Akademik Veri Yönetim Sistemi
Nigerian Journal of Clinical Practice, cilt.29, sa.1, ss.72-78, 2026 (SCI-Expanded, Scopus)
Background: Acute respiratory distress syndrome (ARDS) due to coronovirus disease 2019 (COVID-19) is accompanied by severe hypoxemia and hyperinflammation. Hypoxia-inducible factor (HIF) pathway plays a fundamental role in detecting the hypoxia and developing appropriate responses. Aim: The aim of this study was to evaluate the role of HIF-1α and PHD2 (prolyl hydroxylase domain2) genes in the pathophysiology of severe hypoxemia in COVID-19 patients. Methods: The study included 297 patients who developed ARDS due to COVID-19 infection and were admitted into the intensive care unit. APACHEII score, SOFA, vasopressor, dialysis and mechanical ventilation need during treatment, and 30-day mortality were recorded. DNA was isolated from the blood samples by the spin colon method with the QIAamp DNA MiniKit (Cat.No. 51106, QIAGEN, Germany). Results: Patients were divided into three groups according to their Hypoxia Inducible Factor-1α (C/T SNP [11549465]) genotypes. The frequencies were 71.13% for the homozygous CC genotype, 26.4% heterozygous CT genotype, and 2.36% for the homozygous TT genotype. The median age (P = 0.631), APACHE II (P = 0.205), and SOFA (P = 0.077) scores were similar in all three groups. However, the need for dialysis, mechanical ventilation, and vasopressor was less in the homozygous TT-genotype group than in the other groups (P < 0.05).
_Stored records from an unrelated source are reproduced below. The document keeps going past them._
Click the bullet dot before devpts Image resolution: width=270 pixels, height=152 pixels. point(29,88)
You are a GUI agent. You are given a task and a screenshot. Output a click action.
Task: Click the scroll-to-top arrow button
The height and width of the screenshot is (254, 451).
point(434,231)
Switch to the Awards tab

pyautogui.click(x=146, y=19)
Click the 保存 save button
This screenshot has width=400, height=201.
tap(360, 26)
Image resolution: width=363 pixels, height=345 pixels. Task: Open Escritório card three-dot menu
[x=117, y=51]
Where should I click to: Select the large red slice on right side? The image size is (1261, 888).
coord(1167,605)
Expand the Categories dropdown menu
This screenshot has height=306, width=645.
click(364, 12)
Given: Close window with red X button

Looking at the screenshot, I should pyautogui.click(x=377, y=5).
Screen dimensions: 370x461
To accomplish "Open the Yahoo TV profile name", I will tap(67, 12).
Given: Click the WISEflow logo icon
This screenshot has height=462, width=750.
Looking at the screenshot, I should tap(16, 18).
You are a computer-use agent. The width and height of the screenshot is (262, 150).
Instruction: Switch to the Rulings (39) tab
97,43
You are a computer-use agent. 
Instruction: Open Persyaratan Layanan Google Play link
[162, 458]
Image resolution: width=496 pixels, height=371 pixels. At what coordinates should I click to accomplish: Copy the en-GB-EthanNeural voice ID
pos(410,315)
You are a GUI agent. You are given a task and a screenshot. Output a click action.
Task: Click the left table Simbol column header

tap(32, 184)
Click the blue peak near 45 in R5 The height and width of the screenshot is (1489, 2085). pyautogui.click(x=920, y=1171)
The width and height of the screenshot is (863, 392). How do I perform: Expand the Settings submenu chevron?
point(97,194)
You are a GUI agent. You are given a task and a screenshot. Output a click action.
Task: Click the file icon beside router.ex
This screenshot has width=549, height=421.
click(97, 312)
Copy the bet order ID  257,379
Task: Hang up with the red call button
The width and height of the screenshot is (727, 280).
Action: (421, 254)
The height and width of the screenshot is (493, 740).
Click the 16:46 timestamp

The mortality rate was also lower in this group compared to other groups (P < 0.05). Conclusion: In conclusion, we revealed the polymorphism in HIF-lα and PHD2 genes in ARDS patients due to COVID-19. The rate of HIF-lα polymorphism was 26.4% for heterozygous CT-genotype and 2.36% for homozygous TT-genotype. The 30-day mortality and adverse outcome (dialysis, vasopressor use, MV need) were significantly lower in TT homozygous. However, none of the polymorphisms in the PHD2 genes affected mortality and adverse outcome.